[Opening Provided entries section]

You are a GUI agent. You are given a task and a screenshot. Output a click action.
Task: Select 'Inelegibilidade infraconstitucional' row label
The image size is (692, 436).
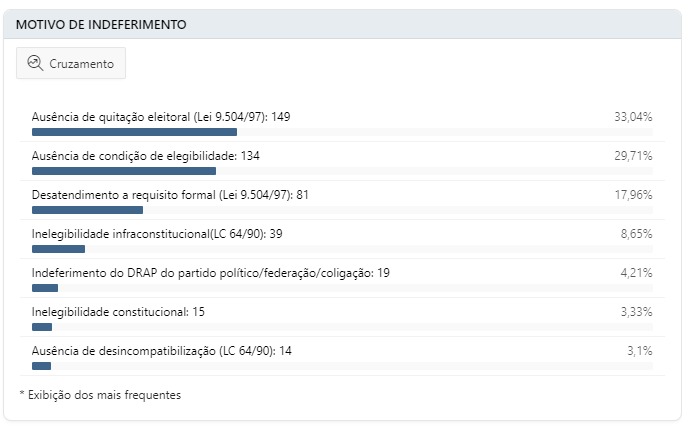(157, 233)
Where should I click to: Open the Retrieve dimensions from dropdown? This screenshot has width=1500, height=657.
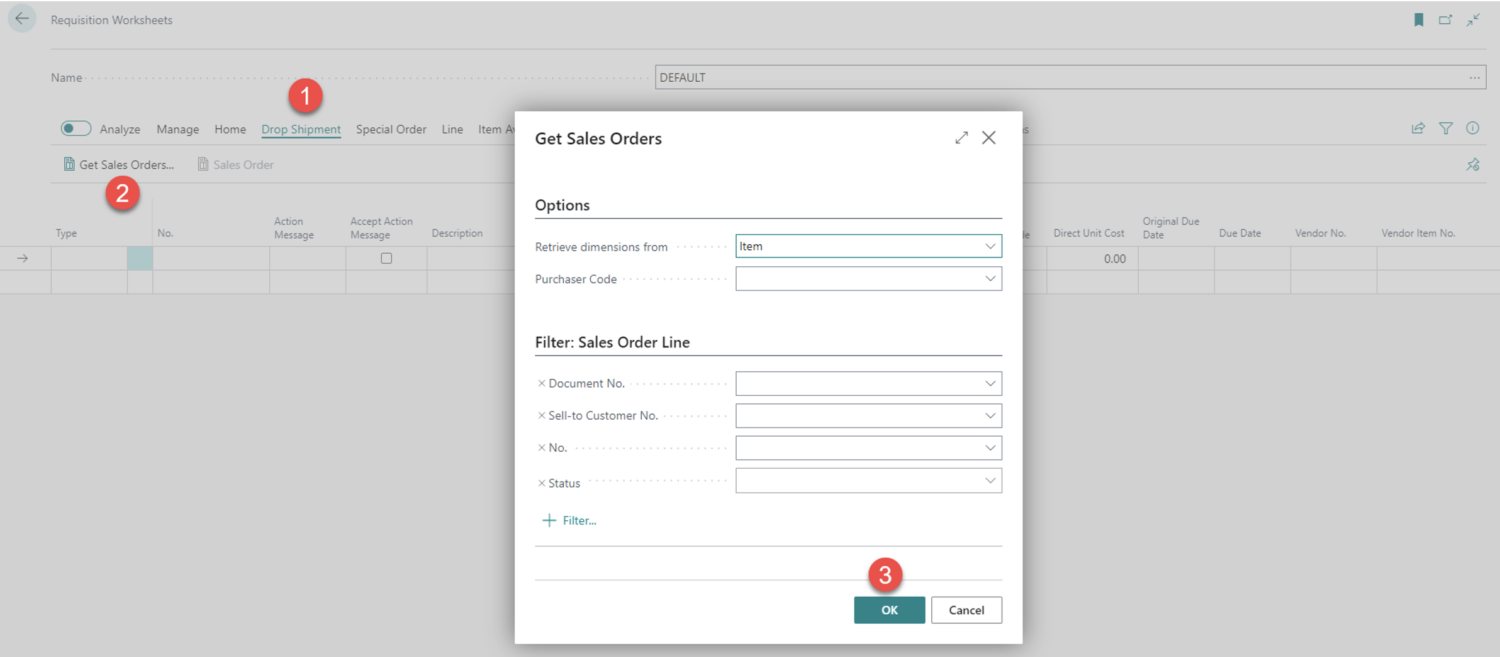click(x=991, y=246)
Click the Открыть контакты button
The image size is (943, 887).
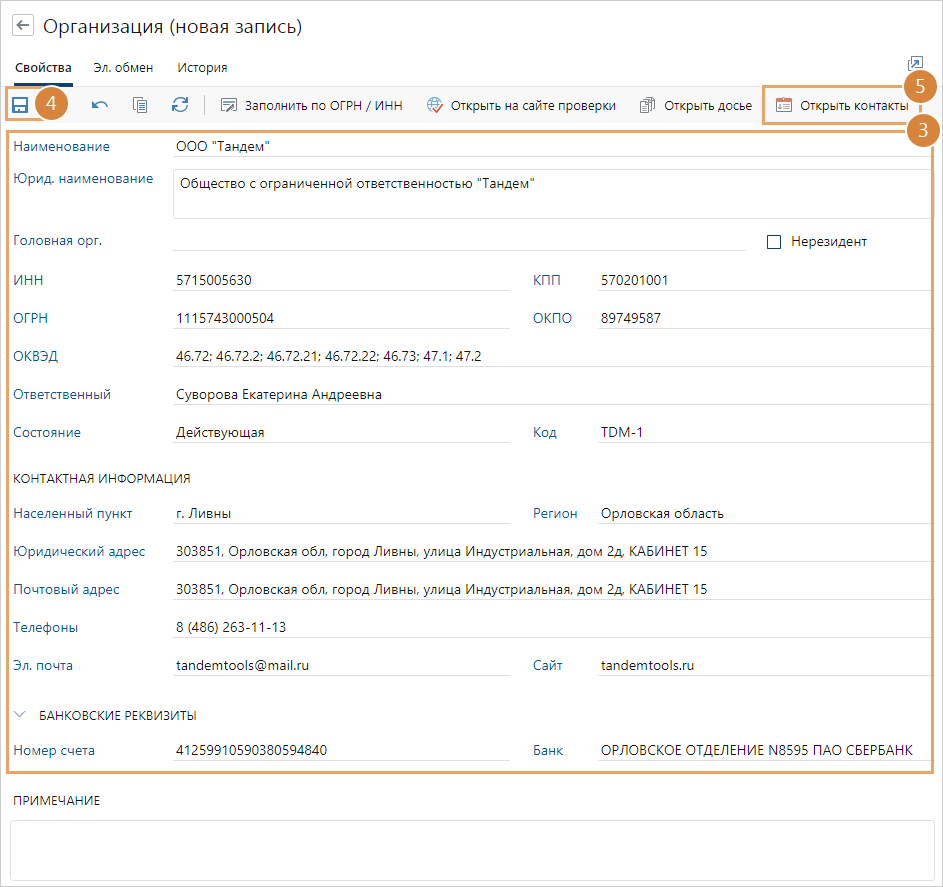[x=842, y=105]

[Closing Provided entries section]

What to produce:
Retype every entry verbatim and exclude the pictures from the copy.

Response to the exercise:
You are a GUI agent. You are given a task and a screenshot. Output a click action.
Task: Select 'Inelegibilidade infraconstitucional' row label
The image size is (692, 436).
(157, 233)
Where should I click to: Open the Retrieve dimensions from dropdown? This screenshot has width=1500, height=657.
click(x=991, y=246)
Click the Открыть контакты button
The image size is (943, 887).
[x=842, y=105]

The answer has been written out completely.